• [AIM]: Reproduce the part of the book review starting with "Pete Dale, like" and going on through "and social justice.".

Pete Dale (2016), Popular Music and the Politics of Novelty, London, Bloomsbury Academic
225pp., ISBN: 978-1-5013-0704 (hardback), 978-1-5013-0703-4 (paperback)

Craig Robertson, School of Media and Communication, University of Leeds

Pete Dale, like other authors, links popular music to social movements such as the human rights movements in the 1960s. Unlike many others, however, Dale takes a fresh approach by investigating the role of novelty in popular music and its influence on social and political agency. Dale suggests that the popular assumption that new approaches to popular music are intrinsically linked to political agency is just not supported when examined musically or socially. Furthermore, he suggests that neoliberal capitalism co-opts much of the potential political agency novel popular music might have through commodification. This is a well-researched book that uses musical and social analyses in order to better understand music's potential role in social change and social justice.

The book is an enjoyable read for students of applied musicology, popular music studies or communication studies or even the general public who are interested in the field of music and politics. The text deconstructs the main concepts in the title, popular music and novelty, examines how these concepts have been engaged with historically, and looks at whether and how they have influenced social and political agency. Dale suggests that the popular music linked to social movements – such as rock music and human rights in the 1960s, and punk music and working class empowerment in the 1970s – did not, in fact, afford political agency anywhere near what is popularly believed. This echoes what other scholars have discovered when examining just what occurs in and with musical experiences and social change. Tia DeNora, Arild Bergh and Craig Robertson have all noted elsewhere how a belief in the power of music is far more prevalent than evidence to support just what this power might be.

• [Dataset records]:
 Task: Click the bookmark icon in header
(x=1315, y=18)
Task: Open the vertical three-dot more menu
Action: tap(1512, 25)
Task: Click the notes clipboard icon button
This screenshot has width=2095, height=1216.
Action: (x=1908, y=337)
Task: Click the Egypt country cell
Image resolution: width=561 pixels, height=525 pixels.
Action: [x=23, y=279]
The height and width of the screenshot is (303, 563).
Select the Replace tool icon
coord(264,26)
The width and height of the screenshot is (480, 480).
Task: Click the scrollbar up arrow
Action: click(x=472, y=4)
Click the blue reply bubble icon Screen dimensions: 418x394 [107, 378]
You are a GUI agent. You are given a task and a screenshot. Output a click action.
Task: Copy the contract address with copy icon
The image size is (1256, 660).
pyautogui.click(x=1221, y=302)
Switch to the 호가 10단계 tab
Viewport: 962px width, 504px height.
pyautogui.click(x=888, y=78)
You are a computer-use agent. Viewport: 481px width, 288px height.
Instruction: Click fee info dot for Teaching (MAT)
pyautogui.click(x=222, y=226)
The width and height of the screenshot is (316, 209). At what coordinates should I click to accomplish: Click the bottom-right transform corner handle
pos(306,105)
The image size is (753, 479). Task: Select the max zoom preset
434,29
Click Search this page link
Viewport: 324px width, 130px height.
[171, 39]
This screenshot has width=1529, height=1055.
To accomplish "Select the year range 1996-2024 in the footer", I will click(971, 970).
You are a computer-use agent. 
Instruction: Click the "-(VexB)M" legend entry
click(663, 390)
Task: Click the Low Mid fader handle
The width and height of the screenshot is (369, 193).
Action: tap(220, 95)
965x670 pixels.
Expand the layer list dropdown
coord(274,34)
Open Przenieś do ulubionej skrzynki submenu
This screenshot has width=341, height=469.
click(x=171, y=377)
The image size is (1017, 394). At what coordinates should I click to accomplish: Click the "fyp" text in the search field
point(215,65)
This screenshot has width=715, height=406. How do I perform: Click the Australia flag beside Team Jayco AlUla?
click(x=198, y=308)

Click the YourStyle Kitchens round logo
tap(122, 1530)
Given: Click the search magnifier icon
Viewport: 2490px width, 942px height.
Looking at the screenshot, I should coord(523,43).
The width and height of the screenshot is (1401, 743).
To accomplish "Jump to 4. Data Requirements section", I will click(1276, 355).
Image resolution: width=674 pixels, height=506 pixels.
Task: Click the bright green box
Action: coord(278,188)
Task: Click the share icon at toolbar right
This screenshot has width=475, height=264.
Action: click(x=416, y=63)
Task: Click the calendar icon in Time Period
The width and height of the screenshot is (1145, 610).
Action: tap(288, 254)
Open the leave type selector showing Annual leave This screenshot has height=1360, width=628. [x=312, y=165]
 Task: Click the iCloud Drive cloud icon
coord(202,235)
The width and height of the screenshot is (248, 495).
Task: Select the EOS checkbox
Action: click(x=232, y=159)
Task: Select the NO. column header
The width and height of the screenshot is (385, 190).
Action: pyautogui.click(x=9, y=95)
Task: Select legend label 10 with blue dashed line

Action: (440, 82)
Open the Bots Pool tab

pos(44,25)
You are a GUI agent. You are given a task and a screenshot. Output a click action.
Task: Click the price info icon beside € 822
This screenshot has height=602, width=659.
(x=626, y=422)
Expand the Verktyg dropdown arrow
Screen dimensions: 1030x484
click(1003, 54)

• [TASK RESULT]:
Pete Dale, like other authors, links popular music to social movements such as the human rights movements in the 1960s. Unlike many others, however, Dale takes a fresh approach by investigating the role of novelty in popular music and its influence on social and political agency. Dale suggests that the popular assumption that new approaches to popular music are intrinsically linked to political agency is just not supported when examined musically or socially. Furthermore, he suggests that neoliberal capitalism co-opts much of the potential political agency novel popular music might have through commodification. This is a well-researched book that uses musical and social analyses in order to better understand music's potential role in social change and social justice.